Lennon's Circus (established circa 1893) was a circus that tours in Australia. Its touring schedule covered Australia from the remotest towns to the largest cities. It would tour for 11 months, completing each season in late November.

==History ==
Lennon's Circus was started by Mary Lennon in 1893. The Lennon family were the only circus family in Australia to make their own circus big tops and marquees. They also made SuperTents for rock concerts such as Homebake and The Big Day Out.

It was one of only three circuses left in Australia with big cats in their programme. The three lions from different litters, Kovu, Masie and Kiara, were retired to Zambi Wildlife Retreat in 2018.

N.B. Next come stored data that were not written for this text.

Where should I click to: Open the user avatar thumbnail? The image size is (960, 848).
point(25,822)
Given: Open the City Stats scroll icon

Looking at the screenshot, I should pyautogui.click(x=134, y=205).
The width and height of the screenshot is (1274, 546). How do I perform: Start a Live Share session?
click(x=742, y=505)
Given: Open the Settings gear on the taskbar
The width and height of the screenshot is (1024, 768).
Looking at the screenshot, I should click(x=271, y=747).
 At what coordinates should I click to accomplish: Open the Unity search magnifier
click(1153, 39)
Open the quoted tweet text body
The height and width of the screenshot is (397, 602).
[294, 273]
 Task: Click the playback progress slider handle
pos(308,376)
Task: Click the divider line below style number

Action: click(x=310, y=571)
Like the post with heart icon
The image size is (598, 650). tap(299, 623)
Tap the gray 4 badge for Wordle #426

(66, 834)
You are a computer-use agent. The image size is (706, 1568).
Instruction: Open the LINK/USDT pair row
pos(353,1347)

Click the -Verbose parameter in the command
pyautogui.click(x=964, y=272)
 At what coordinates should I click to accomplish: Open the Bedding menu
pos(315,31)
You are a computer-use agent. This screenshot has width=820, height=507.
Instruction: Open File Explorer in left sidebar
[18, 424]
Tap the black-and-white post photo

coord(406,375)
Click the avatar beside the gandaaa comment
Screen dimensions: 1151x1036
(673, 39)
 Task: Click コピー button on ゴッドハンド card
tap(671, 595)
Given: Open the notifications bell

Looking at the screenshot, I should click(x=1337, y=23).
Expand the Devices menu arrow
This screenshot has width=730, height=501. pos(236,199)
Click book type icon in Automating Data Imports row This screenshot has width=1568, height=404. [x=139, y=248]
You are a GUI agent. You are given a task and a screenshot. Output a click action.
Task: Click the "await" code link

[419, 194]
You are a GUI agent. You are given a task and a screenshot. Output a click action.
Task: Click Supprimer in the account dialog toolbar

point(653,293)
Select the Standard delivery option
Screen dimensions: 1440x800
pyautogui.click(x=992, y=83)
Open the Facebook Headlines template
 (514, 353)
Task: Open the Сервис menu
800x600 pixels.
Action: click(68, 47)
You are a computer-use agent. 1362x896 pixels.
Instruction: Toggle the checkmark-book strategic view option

The circus's last performance was in Loganholme, Queensland on 23 April 2023. The official circus website has been closed, although the Lennon Bros Circus Facebook page is still functioning. Descendents of Mary Lennon are still involved in circuses in Australia. Jan and Lindsay Lennon own Stardust Circus, Shane Lennon owns Hudsons Circus while Warren and Danielle Lennon own The Studio of Performing Arts SOPA in Ipswich, Queensland, Australia's only Dance + Circus school that is also a registered provider of School aged childcare.

==Performance ==
The Lennon Bros Circus showcased a wide variety of circus arts such as tumblers, flying trapeze, hula hoops, acrobats, double wheel of death, aerialists and clowns. Animals previously included Liberty horses, liberty donkeys, monkeys, camels, llamas, goats, geese, lions and dogs. The circus employed a staff of 35 people, ranging in age from 3 years to 65 years. The circus was moved on 14 trucks, 2 semi trailers and 14 caravans.